Justification to open this as a new question:
I have seen that this was mentioned in some questions, but it didn't get an actual answer beyond a specific fix for the person that was asking (such as "maybe in your example you did the previous step, such as merging two samples, wrongly"). Since I see this goes beyond and I think there is a pattern, because it happens in different files in my lab where no previous step was done wrongly, I believe this deserves special attention.
Different ChIP-seq data sets in my lab, from human and mice, produced at different time points and by different people, have the same strange GC distribution (please, refer to the fastqc reports in the link below).
Here you have a fastQC report of my sample, before and after trimming, for you to see the GC distribution plot.
(I share the whole report in case someone wants to check out the other information)
In the overrepresented sequences, I get the following sequence:
which FastQC recognizes as a TruSeq Adapter (Index 8 (100% over 50bp)) (supposedly, all those samples already had their adapters removed).
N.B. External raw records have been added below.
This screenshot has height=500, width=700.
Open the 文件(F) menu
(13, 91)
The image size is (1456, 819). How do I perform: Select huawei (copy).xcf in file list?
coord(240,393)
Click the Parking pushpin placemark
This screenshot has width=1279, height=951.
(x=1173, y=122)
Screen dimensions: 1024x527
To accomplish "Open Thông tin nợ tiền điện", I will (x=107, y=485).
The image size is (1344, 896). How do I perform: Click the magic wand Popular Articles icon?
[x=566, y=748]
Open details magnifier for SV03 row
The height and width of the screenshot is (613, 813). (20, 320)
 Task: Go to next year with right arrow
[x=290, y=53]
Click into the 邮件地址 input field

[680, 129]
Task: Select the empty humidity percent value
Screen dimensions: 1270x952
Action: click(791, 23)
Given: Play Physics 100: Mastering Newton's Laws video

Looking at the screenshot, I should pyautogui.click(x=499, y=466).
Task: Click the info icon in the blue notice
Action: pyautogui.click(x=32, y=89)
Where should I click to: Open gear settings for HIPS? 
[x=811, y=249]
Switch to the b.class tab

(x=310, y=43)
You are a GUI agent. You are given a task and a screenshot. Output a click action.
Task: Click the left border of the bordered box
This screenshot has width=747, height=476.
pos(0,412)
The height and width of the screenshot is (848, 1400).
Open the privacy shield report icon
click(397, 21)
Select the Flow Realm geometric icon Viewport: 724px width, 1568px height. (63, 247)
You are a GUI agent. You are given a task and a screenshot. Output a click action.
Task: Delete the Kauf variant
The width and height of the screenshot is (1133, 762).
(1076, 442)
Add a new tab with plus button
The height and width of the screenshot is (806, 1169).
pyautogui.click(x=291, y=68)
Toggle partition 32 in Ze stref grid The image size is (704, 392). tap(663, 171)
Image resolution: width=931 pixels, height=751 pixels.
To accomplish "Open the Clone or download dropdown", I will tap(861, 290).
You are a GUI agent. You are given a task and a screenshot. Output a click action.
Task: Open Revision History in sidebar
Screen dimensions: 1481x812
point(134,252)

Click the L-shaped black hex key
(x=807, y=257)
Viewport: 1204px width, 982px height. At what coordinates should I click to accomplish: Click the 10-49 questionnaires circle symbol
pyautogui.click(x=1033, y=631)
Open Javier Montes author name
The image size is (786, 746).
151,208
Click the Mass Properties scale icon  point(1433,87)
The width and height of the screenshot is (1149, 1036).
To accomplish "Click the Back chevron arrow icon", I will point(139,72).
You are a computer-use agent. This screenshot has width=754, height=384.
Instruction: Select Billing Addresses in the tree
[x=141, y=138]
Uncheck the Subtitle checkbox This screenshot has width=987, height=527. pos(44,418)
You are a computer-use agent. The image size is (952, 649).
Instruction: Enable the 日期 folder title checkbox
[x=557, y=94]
I took one of the samples and did the removal of that sequence using cutadapt:
cutadapt -b GATCGGAAGAGCACACGTCTGAACTCCAGTCACACAGTGATCTCGTATGC -m 5 -o aftertrimming.fastq.gz beforetrimming.fastq.gz
(Note: when I don´t include the flag -m 5, "keep reads with minimum length 5", there are a bunch of Cs and spaces in the report. So I also did it with the -m5 flag, and that problem went away (because I removed the sequences, logically)).
The specific problem/question:
When I open the report, the hump is even a bit more pronounced. I have done this for other samples and the same happens. Does someone have a knowledgeable explanation of what is going on here and why is it so pronounced?
One of the things that I also don´t get is the following: if it was, indeed, adapter contamination, why removing the adapter doesn´t solve the problem and give me a good report output? Then, I thought "ok, maybe there is contamination". The problem is that, when you see the overrepresented sequences, there are no overrepresented sequences for me to blast and find out if it belongs to some microorganism in particular. Therefore, all these results seem very confusing when put together.
Thank you for your time!
The first one is the GC content distribution, from MultiQC, of a group of samples from human neurons (H3K4me3 ChIP-seq); look at the strange peak (which looks more like adapter contamination).
For the second plot, I took the "worst" sample from the first plot, trimmed adapters and got this second report; this is to show that, even removing adapter content, this hump (with a different look) remains.
The third figure is a MultiQC report showing the same plot for several ChIP-seq samples from mice neurons (H4K5 and H4K12); the idea is to show that even in an unrelated set of samples, of even another organism, the hump is also seen.